Durante la visita, los legisladores estadounidenses enfatizaron la importancia de mantener relaciones sólidas con Dinamarca y Groenlandia, subrayando que la isla debe ser considerada un aliado estratégico y no un activo a conquistar. La senadora Lisa Murkowski destacó que la mayoría de la población estadounidense no apoya la idea de adquirir Groenlandia y presentó una propuesta de ley bipartidista para prohibir el uso de fondos federales con el fin de anexar territorios soberanos de aliados de la OTAN sin su consentimiento.

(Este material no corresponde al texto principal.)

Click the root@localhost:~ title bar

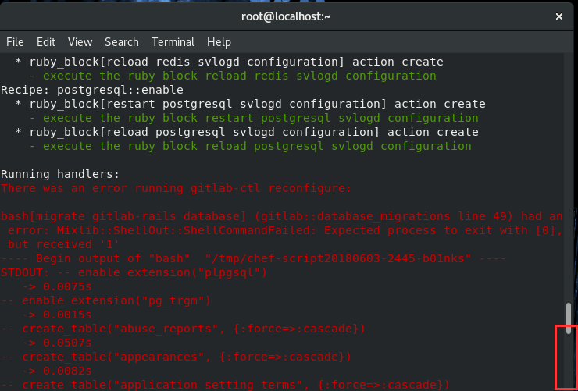pyautogui.click(x=286, y=16)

Por su parte, líderes groenlandeses y del Consejo Circumpolar Inuit expresaron su rechazo a las declaraciones de la Casa Blanca, señalando que reflejan una visión preocupante sobre los pueblos indígenas y menos poderosos. Jens-Frederik Nielsen, primer ministro de Groenlandia, reafirmó su compromiso con Dinamarca, la OTAN y la Unión Europea, rechazando cualquier intento de control externo sobre su territorio. La visita del Congreso busca equilibrar la retórica agresiva de la Casa Blanca con un enfoque diplomático que respete la soberanía de Groenlandia y fortalezca la cooperación regional.